What is being asked: Nothing but the data, repeated exactly, belongs in the answer.
☆ ☆ ☆
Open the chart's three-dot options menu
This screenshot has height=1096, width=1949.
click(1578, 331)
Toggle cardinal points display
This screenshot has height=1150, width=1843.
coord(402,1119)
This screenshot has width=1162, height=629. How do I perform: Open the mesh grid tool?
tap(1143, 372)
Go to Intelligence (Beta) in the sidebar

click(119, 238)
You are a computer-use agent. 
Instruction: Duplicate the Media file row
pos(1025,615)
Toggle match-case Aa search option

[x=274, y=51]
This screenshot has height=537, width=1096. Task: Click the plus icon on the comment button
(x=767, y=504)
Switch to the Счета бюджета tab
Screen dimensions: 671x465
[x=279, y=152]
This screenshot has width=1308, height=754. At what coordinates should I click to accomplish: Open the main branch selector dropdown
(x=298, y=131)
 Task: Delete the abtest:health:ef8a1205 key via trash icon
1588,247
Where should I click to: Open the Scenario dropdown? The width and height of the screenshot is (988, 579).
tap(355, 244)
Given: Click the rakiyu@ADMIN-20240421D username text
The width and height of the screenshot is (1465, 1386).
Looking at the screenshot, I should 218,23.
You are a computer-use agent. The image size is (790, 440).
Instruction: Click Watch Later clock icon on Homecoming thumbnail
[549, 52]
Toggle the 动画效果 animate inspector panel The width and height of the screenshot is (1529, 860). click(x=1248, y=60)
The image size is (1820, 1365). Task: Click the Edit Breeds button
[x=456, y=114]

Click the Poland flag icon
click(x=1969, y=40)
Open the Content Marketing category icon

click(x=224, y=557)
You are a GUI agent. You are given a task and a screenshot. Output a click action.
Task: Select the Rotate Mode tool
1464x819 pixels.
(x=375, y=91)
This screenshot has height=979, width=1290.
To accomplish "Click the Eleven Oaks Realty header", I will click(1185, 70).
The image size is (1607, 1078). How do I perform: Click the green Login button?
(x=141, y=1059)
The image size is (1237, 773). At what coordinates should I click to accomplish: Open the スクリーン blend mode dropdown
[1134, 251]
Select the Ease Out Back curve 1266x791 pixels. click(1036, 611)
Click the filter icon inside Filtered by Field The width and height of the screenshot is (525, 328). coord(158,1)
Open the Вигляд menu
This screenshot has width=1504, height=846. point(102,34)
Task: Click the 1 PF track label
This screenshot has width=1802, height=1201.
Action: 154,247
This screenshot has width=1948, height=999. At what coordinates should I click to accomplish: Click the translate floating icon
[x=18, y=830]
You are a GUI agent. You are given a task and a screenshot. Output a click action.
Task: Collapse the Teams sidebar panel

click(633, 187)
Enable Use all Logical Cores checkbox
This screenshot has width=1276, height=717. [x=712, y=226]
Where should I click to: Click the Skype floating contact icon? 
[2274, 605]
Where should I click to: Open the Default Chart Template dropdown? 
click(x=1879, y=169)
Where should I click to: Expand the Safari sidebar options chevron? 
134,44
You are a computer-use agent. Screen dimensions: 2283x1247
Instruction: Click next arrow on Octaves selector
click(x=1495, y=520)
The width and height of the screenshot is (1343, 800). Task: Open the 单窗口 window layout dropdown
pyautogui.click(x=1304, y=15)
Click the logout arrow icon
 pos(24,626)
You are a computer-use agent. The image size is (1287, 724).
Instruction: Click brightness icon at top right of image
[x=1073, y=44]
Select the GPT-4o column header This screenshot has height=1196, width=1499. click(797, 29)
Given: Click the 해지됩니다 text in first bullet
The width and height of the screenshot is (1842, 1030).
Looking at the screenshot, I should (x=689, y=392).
☆ ☆ ☆
Task answer:
Open the chart's three-dot options menu
This screenshot has height=1096, width=1949.
click(1578, 331)
Toggle cardinal points display
This screenshot has height=1150, width=1843.
coord(402,1119)
This screenshot has width=1162, height=629. How do I perform: Open the mesh grid tool?
tap(1143, 372)
Go to Intelligence (Beta) in the sidebar

click(119, 238)
You are a computer-use agent. 
Instruction: Duplicate the Media file row
pos(1025,615)
Toggle match-case Aa search option

[x=274, y=51]
This screenshot has height=537, width=1096. Task: Click the plus icon on the comment button
(x=767, y=504)
Switch to the Счета бюджета tab
Screen dimensions: 671x465
[x=279, y=152]
This screenshot has width=1308, height=754. At what coordinates should I click to accomplish: Open the main branch selector dropdown
(x=298, y=131)
 Task: Delete the abtest:health:ef8a1205 key via trash icon
1588,247
Where should I click to: Open the Scenario dropdown? The width and height of the screenshot is (988, 579).
tap(355, 244)
Given: Click the rakiyu@ADMIN-20240421D username text
The width and height of the screenshot is (1465, 1386).
Looking at the screenshot, I should 218,23.
You are a computer-use agent. The image size is (790, 440).
Instruction: Click Watch Later clock icon on Homecoming thumbnail
[549, 52]
Toggle the 动画效果 animate inspector panel The width and height of the screenshot is (1529, 860). click(x=1248, y=60)
The image size is (1820, 1365). Task: Click the Edit Breeds button
[x=456, y=114]

Click the Poland flag icon
click(x=1969, y=40)
Open the Content Marketing category icon

click(x=224, y=557)
You are a GUI agent. You are given a task and a screenshot. Output a click action.
Task: Select the Rotate Mode tool
1464x819 pixels.
(x=375, y=91)
This screenshot has height=979, width=1290.
To accomplish "Click the Eleven Oaks Realty header", I will click(1185, 70).
The image size is (1607, 1078). How do I perform: Click the green Login button?
(x=141, y=1059)
The image size is (1237, 773). At what coordinates should I click to accomplish: Open the スクリーン blend mode dropdown
[1134, 251]
Select the Ease Out Back curve 1266x791 pixels. click(1036, 611)
Click the filter icon inside Filtered by Field The width and height of the screenshot is (525, 328). coord(158,1)
Open the Вигляд menu
This screenshot has width=1504, height=846. point(102,34)
Task: Click the 1 PF track label
This screenshot has width=1802, height=1201.
Action: 154,247
This screenshot has width=1948, height=999. At what coordinates should I click to accomplish: Click the translate floating icon
[x=18, y=830]
You are a GUI agent. You are given a task and a screenshot. Output a click action.
Task: Collapse the Teams sidebar panel

click(633, 187)
Enable Use all Logical Cores checkbox
This screenshot has width=1276, height=717. [x=712, y=226]
Where should I click to: Click the Skype floating contact icon? 
[2274, 605]
Where should I click to: Open the Default Chart Template dropdown? 
click(x=1879, y=169)
Where should I click to: Expand the Safari sidebar options chevron? 
134,44
You are a computer-use agent. Screen dimensions: 2283x1247
Instruction: Click next arrow on Octaves selector
click(x=1495, y=520)
The width and height of the screenshot is (1343, 800). Task: Open the 单窗口 window layout dropdown
pyautogui.click(x=1304, y=15)
Click the logout arrow icon
 pos(24,626)
You are a computer-use agent. The image size is (1287, 724).
Instruction: Click brightness icon at top right of image
[x=1073, y=44]
Select the GPT-4o column header This screenshot has height=1196, width=1499. click(797, 29)
Given: Click the 해지됩니다 text in first bullet
The width and height of the screenshot is (1842, 1030).
Looking at the screenshot, I should (x=689, y=392).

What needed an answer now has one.